(RECORDS SUPPLIED begins)

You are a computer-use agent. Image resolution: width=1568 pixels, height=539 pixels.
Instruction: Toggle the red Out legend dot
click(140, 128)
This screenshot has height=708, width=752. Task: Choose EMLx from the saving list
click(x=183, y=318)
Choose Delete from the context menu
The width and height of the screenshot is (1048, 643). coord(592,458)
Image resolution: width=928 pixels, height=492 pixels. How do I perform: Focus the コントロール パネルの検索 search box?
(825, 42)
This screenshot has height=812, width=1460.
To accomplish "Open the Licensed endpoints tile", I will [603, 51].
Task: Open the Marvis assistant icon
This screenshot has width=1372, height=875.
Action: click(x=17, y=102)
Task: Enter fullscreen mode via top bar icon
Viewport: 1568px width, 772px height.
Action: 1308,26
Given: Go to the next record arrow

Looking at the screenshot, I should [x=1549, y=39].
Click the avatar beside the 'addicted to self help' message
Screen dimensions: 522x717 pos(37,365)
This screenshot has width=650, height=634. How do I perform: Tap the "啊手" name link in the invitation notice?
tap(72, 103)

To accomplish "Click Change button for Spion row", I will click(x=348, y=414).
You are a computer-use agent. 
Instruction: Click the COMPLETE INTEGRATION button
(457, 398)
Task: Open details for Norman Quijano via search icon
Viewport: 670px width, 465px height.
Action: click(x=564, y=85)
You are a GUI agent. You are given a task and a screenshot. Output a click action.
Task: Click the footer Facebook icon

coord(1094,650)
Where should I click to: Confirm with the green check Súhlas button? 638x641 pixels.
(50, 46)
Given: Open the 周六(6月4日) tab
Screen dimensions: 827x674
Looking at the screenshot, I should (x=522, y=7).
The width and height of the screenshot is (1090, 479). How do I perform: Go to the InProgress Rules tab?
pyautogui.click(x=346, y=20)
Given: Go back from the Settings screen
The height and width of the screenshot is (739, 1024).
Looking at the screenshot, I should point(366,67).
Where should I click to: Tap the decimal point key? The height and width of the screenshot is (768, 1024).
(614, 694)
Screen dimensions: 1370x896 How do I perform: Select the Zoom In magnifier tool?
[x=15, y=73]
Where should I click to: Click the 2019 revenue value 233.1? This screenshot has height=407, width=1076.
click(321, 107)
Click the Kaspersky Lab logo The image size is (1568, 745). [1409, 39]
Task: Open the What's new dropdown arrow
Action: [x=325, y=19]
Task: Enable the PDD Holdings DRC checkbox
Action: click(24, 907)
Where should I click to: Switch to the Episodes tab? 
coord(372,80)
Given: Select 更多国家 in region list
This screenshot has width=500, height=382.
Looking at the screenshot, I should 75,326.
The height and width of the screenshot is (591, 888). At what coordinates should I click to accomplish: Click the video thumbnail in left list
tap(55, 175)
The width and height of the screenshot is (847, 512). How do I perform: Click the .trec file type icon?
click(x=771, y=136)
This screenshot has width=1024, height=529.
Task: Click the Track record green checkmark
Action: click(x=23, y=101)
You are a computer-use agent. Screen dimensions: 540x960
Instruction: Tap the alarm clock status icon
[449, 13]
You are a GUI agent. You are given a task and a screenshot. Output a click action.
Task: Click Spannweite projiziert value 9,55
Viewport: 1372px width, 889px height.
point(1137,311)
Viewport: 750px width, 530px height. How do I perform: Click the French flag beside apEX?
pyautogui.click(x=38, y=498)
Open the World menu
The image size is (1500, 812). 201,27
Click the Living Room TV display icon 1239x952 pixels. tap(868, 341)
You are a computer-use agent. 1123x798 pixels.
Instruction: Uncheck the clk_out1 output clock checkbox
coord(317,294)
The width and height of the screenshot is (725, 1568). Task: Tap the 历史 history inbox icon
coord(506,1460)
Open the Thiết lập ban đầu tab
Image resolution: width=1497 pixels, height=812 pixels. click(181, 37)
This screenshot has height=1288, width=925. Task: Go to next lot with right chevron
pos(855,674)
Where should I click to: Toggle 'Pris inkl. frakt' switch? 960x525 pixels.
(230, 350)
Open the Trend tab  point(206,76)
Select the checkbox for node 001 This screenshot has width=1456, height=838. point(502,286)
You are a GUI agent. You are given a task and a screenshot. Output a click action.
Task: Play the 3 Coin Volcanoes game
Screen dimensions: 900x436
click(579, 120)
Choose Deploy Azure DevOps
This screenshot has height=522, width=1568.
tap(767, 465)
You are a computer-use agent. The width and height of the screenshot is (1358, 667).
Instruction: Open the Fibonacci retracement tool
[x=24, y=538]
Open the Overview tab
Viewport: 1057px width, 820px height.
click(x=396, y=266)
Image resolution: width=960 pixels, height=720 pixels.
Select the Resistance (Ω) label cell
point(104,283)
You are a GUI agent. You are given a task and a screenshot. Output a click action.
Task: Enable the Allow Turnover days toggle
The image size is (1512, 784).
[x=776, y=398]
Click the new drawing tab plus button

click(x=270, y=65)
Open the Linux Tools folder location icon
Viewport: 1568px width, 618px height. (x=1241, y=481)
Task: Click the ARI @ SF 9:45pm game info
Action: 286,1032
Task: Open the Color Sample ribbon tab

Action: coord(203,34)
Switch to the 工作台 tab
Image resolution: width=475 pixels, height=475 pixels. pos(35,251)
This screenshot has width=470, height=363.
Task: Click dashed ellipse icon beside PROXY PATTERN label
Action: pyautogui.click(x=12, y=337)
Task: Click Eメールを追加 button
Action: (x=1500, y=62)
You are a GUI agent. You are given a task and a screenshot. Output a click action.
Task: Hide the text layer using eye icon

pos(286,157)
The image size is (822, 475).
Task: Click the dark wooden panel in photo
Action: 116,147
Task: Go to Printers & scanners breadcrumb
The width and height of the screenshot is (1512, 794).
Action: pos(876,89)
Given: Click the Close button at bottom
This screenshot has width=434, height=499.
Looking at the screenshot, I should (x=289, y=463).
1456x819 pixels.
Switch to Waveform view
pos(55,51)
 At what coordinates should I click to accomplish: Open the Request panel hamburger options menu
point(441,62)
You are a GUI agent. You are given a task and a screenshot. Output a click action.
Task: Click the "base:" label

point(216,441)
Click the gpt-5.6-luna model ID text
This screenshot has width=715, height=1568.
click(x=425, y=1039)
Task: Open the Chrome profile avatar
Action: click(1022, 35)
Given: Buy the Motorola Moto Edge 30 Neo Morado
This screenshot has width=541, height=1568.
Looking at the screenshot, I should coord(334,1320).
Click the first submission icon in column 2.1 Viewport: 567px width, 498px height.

(RECORDS SUPPLIED ends)

## WHAT YOU WILL DO
Please copy the lines in the records above between the one holding "The width and height of the screenshot is (1512, 794)." and the one holding "Given: Buy the", inclusive, exactly and with no other line.

## SOLUTION TO THIS EXERCISE
The width and height of the screenshot is (1512, 794).
Action: pos(876,89)
Given: Click the Close button at bottom
This screenshot has width=434, height=499.
Looking at the screenshot, I should (x=289, y=463).
1456x819 pixels.
Switch to Waveform view
pos(55,51)
 At what coordinates should I click to accomplish: Open the Request panel hamburger options menu
point(441,62)
You are a GUI agent. You are given a task and a screenshot. Output a click action.
Task: Click the "base:" label

point(216,441)
Click the gpt-5.6-luna model ID text
This screenshot has width=715, height=1568.
click(x=425, y=1039)
Task: Open the Chrome profile avatar
Action: click(1022, 35)
Given: Buy the Motorola Moto Edge 30 Neo Morado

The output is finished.